Al poco tiempo, se escuchó un pavoroso grito de una garganta totalmente desconocida, un grito que despertó a gran parte de los habitantes que dormían durante aquellas horas en Arkham y que, en lo sucesivo, el hecho les asaltaría continuamente en sus sueños: era un grito que no provenía de ningún ser nacido en la tierra o morador de ella.

Armitage se vistió rápidamente y salió corriendo hacia los paseos y jardines, hasta llegar a los edificios universitarios, donde pudo ver que otros se le habían adelantado. Aún se oían los retumbantes ecos de la alarma antirrobos de la biblioteca. A la luz de la Luna, se observaba una ventana abierta de par en par, mostrando las abismales tinieblas que encerraba. Quienquiera que hubiese intentado entrar, había logrado su propósito, pues los ladridos y gritos –que pronto acabarían confundiéndose en una sorda profusión de aullidos y gemidos– procedían indudablemente del interior del edificio. Un sexto sentido le hizo entrever a Armitage que lo que sucedía dentro de la biblioteca, no era algo que pudieran contemplar ojos sensibles y, con gesto autoritario, mandó retroceder a la muchedumbre que estaba congregada en el sitio. Después de alejar a las personas, tomó valor y abrió la puerta del vestíbulo.

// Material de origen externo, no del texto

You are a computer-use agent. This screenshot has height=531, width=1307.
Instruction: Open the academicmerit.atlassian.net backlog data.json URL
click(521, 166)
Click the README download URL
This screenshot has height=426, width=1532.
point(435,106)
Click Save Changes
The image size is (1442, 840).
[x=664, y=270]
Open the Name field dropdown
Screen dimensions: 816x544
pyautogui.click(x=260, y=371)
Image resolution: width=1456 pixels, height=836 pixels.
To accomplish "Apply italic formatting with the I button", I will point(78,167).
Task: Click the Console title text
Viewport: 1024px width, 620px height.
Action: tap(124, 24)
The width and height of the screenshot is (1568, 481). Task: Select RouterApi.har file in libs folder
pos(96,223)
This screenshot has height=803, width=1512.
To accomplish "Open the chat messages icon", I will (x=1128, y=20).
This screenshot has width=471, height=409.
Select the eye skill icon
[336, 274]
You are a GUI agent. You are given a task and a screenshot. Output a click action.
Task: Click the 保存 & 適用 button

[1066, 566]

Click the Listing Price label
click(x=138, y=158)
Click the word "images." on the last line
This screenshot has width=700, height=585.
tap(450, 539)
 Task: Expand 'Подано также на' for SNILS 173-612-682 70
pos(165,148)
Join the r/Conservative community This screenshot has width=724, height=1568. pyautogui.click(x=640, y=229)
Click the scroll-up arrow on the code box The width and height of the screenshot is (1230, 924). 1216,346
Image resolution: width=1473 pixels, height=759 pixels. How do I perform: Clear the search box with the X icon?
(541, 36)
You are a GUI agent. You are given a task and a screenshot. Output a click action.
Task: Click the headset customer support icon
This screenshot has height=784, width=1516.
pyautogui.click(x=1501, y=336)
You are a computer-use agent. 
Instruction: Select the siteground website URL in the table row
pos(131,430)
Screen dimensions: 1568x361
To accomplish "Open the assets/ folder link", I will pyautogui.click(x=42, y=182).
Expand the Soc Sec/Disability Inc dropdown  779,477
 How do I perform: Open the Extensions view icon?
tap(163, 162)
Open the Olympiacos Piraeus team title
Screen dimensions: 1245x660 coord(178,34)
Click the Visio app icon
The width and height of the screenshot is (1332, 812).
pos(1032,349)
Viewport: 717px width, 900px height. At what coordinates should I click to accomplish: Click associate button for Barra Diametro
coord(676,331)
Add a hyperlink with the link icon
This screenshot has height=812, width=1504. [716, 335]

Entre los allí reunidos, vio al profesor Warren Rice y al doctor Francis Morgan, a quienes tiempo atrás había hecho partícipes de algunas de sus conjeturas y temores. Así que con la mano les hizo una señal para que lo siguieran al interior. Los sonidos que salían del lugar, habían disminuido casi por completo, salvo los monótonos gruñidos del perro, aunque Armitage dio un brusco respingo al advertir que, entre la maleza, un ruidoso coro de chotacabras había comenzado a entonar sus chirridos endiabladamente rítmicos, como si marcharan al unísono con los últimos estertores de un ser agonizante.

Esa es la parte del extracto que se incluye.